↓

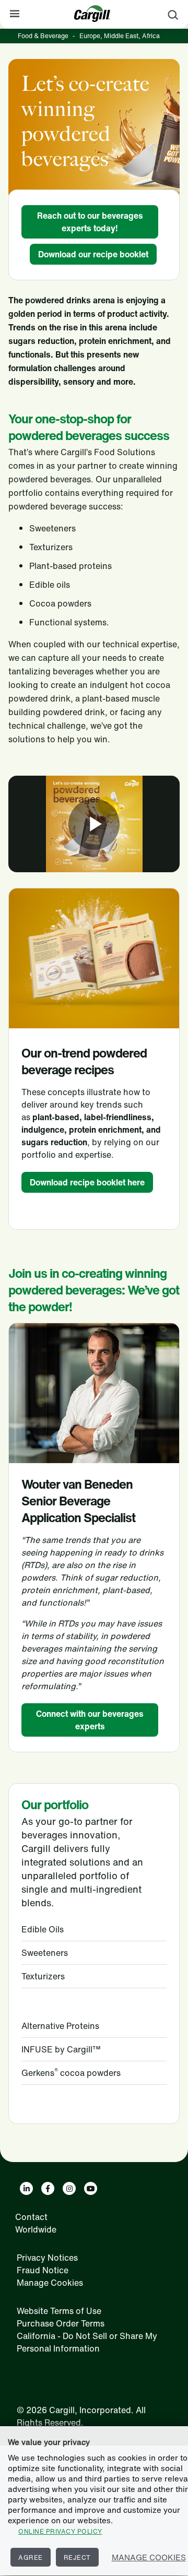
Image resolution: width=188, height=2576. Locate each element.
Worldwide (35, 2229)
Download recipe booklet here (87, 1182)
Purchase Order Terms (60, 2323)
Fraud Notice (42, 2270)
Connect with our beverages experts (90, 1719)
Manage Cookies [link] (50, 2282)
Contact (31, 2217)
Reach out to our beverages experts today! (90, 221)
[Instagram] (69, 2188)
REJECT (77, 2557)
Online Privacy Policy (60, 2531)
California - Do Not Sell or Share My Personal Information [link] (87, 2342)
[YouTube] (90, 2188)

↑
↓

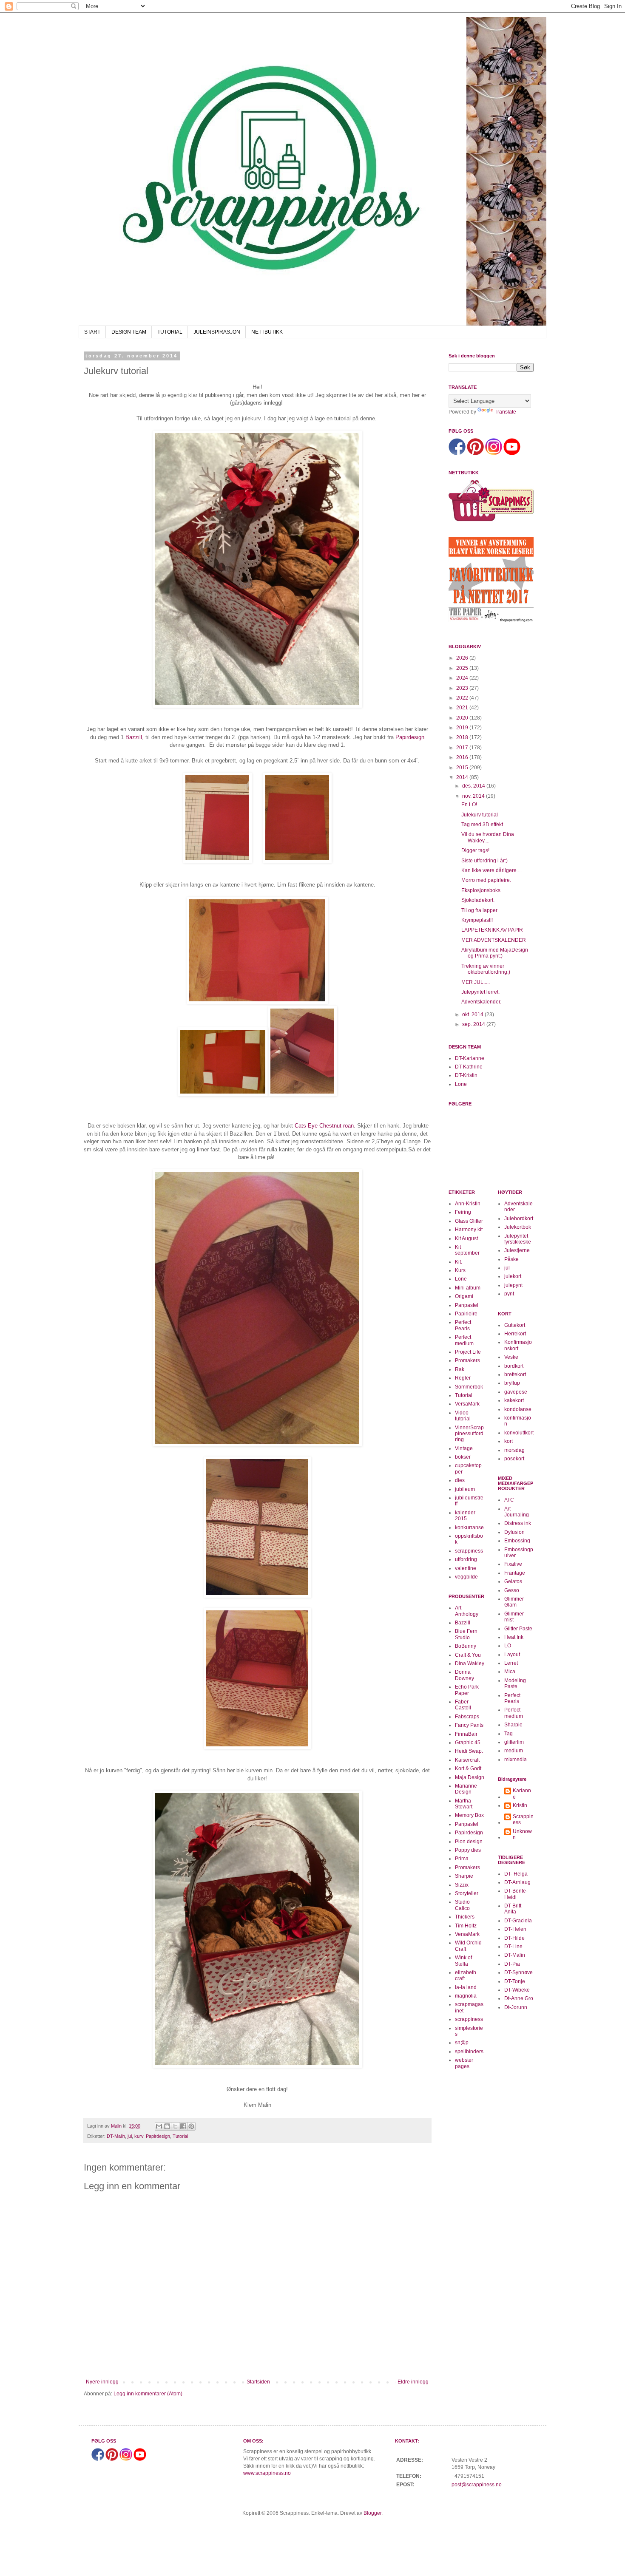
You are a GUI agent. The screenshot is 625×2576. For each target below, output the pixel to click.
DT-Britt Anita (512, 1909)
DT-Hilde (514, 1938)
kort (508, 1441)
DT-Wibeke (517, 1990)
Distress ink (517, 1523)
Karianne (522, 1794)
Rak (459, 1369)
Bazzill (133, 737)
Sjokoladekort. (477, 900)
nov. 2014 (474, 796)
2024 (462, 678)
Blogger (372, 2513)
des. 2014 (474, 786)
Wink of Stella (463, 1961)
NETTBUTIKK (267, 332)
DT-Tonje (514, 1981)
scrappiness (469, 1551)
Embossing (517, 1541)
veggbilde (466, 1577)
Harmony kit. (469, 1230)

↑

→ **WHAT YOU ARE ASKED TO DO**: Among the entries above, the line containing "2024 (462, 678)", the line containing "Harmony kit. (469, 1230)", and all lines between them are to be restated word for word; nothing else belongs in the reply.

→ **YOUR RESPONSE**:
2024 (462, 678)
Blogger (372, 2513)
des. 2014 (474, 786)
Wink of Stella (463, 1961)
NETTBUTIKK (267, 332)
DT-Tonje (514, 1981)
scrappiness (469, 1551)
Embossing (517, 1541)
veggbilde (466, 1577)
Harmony kit. (469, 1230)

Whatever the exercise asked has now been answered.